◆ AIM OF THE EXERCISE
Rewrite the listing below line by line, requests included, and shift every coordinate in the answers up by 142. Leave all numbers in the requests, such as width and height, unchanged.

◆ RECORDS FOR THE TASK
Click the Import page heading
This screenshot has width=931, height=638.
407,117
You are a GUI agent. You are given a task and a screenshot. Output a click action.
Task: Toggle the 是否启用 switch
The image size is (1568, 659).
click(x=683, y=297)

◆ ANSWER TO THE EXERCISE
Click the Import page heading
This screenshot has width=931, height=638.
549,259
You are a GUI agent. You are given a task and a screenshot. Output a click action.
Task: Toggle the 是否启用 switch
The image size is (1568, 659).
click(x=825, y=439)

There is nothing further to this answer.